In order to understand this, look carefully at the combined plot:

Even though we can see that each group has a download sloping association between the variables, we can also see that when we look at the whole dataset, there is a positive association. If we drew a line of best fit, it would slope upwards. To really see this, you should actually draw each plot with a line of best fit - the infividual plots will have a downward sloping line, whereas the combined one will be upward sloping.

Edit: To show this with a simulation

We simulate 2 groups of data with similar characteristics to those in the OP

set.seed(1)
N <- 30
X1 <- runif(N, 2, 8)
X2 <- runif(N, -1, 6)

Y1 <- 60 - 2 * X1 + rnorm(N, 0, 2)
Y2 <- 40 - X2 + rnorm(N, 0, 2)

cor(X1, Y1); cor(X2, Y2)

Information –
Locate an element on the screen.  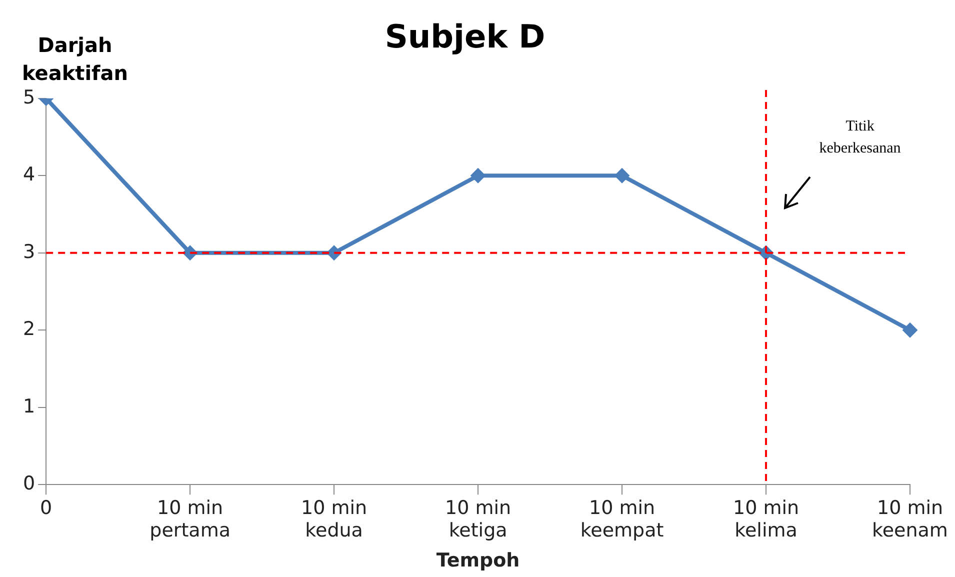
x-tick-label: 10 min keenam is located at coordinates (910, 519).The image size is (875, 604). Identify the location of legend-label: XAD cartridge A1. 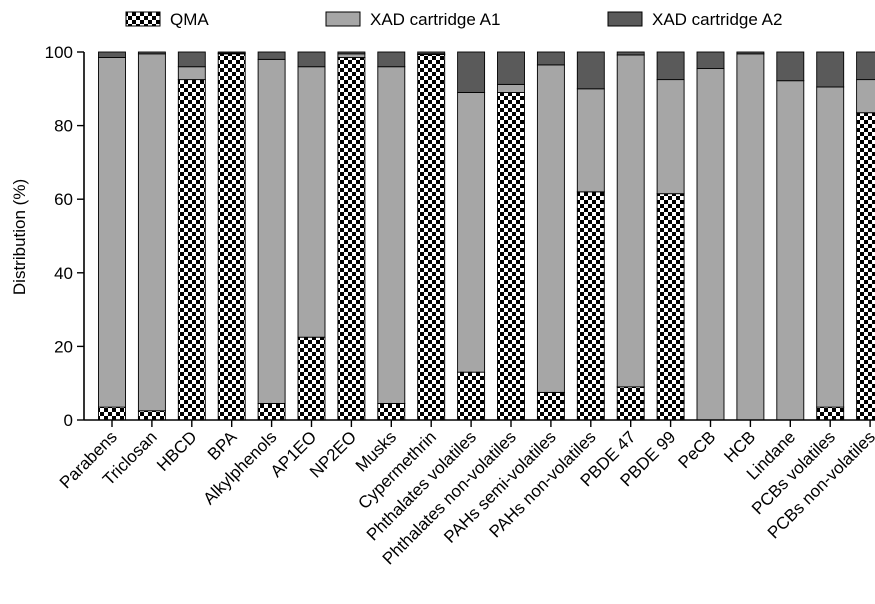
(435, 20).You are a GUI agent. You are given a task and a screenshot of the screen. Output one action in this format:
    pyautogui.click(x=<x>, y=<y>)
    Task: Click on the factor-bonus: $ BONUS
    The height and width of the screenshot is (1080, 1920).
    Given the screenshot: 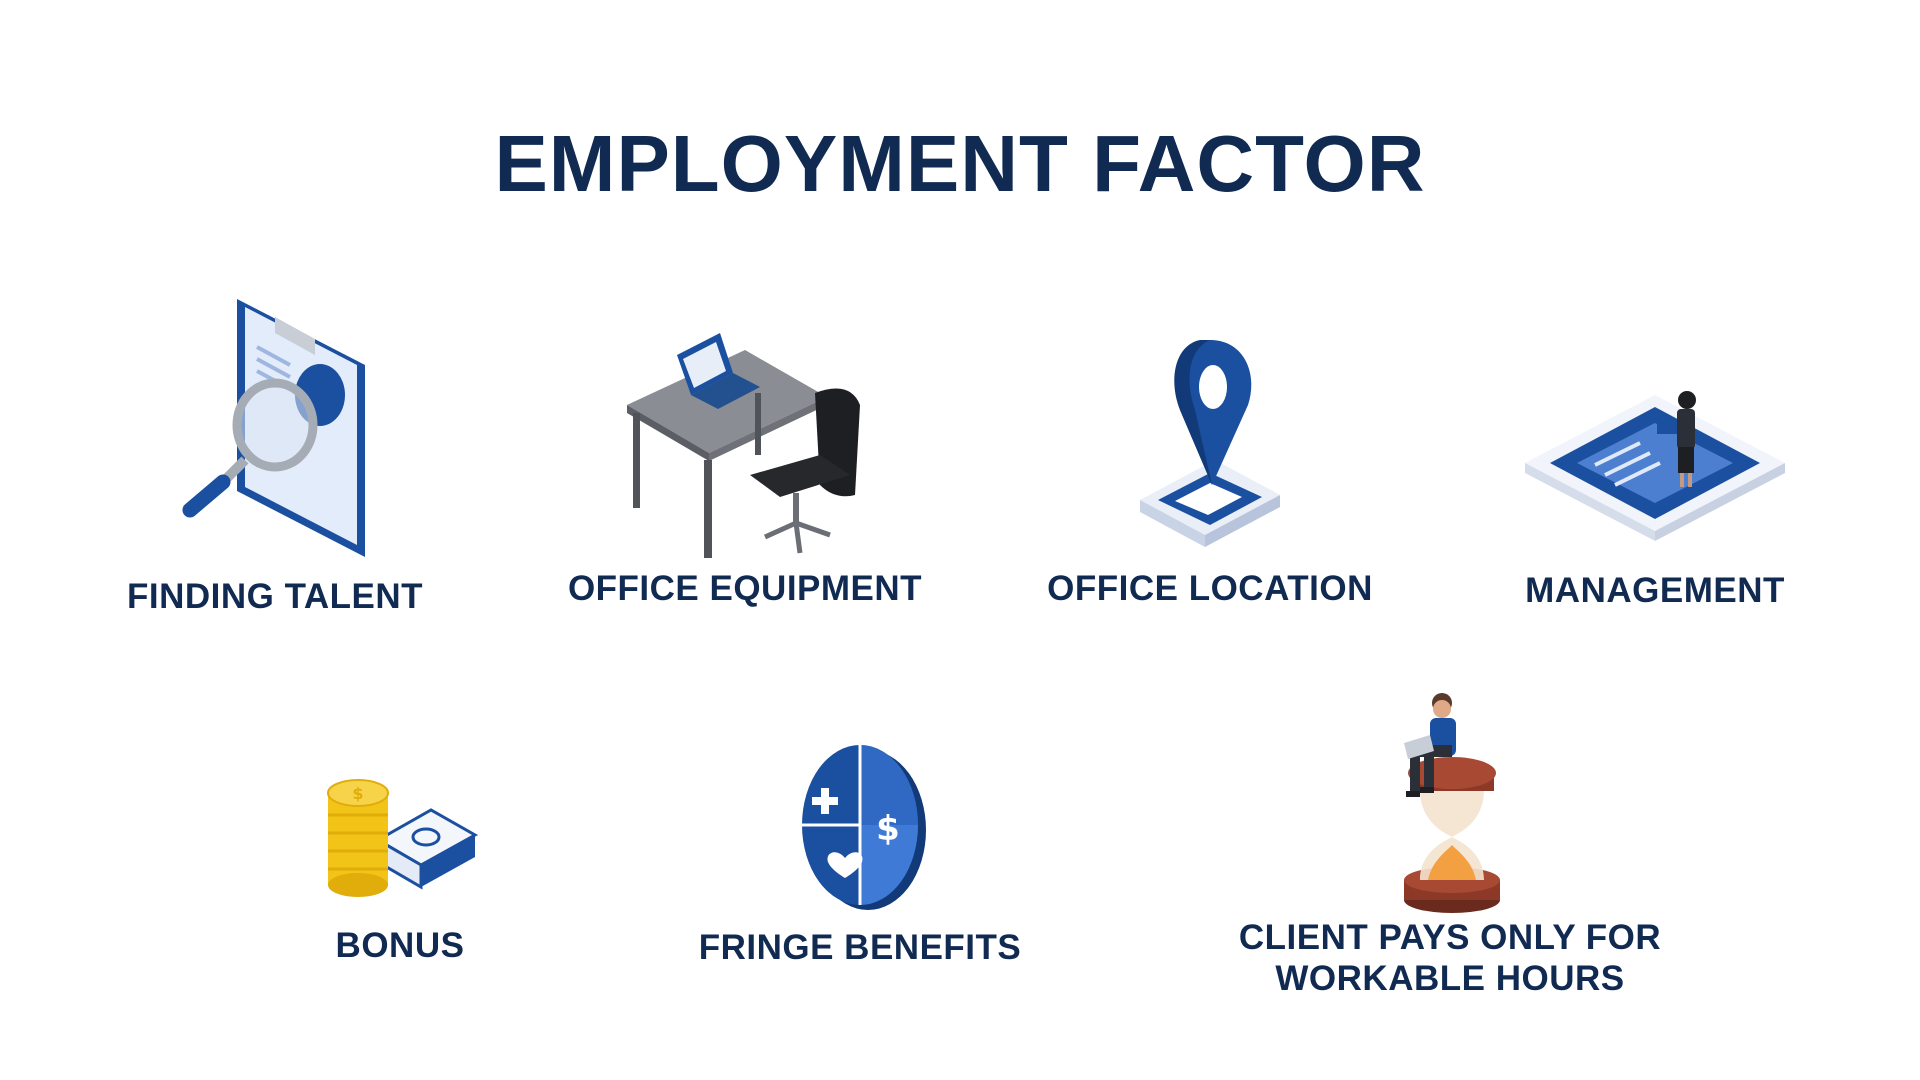 What is the action you would take?
    pyautogui.click(x=400, y=866)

The task –
Can you pick up the explanation of why each group slopes downward while the combined data slopes upward, continuing from the point after the code cor(X1, Y1); cor(X2, Y2)?

Expected answer –
[1] -0.9026919
[1] -0.7543316


So we have correlations of -0.9 and -0.75 respectively. Now let's plot them:

plot(X1, Y1, col = 'red', xlim = c(-1, 8), ylim = c(min(Y1, Y2), max(Y1, Y2)))
abline(lm(Y1 ~ X1), col = 'red')

points(X2, Y2, col = 'blue')
abline(lm(Y2 ~ X2), col = 'blue')


and finally we can add the line of best fit for the combined data:

abline(lm(c(Y1, Y2) ~ c(X1, X2)), 'black')


So we can see the downward sloping lines of the individual groups, and the upward sloping line of the combined data. And we can verify the correlation in the combined data:

cor(c(Y1, Y2) , c(X1, X2))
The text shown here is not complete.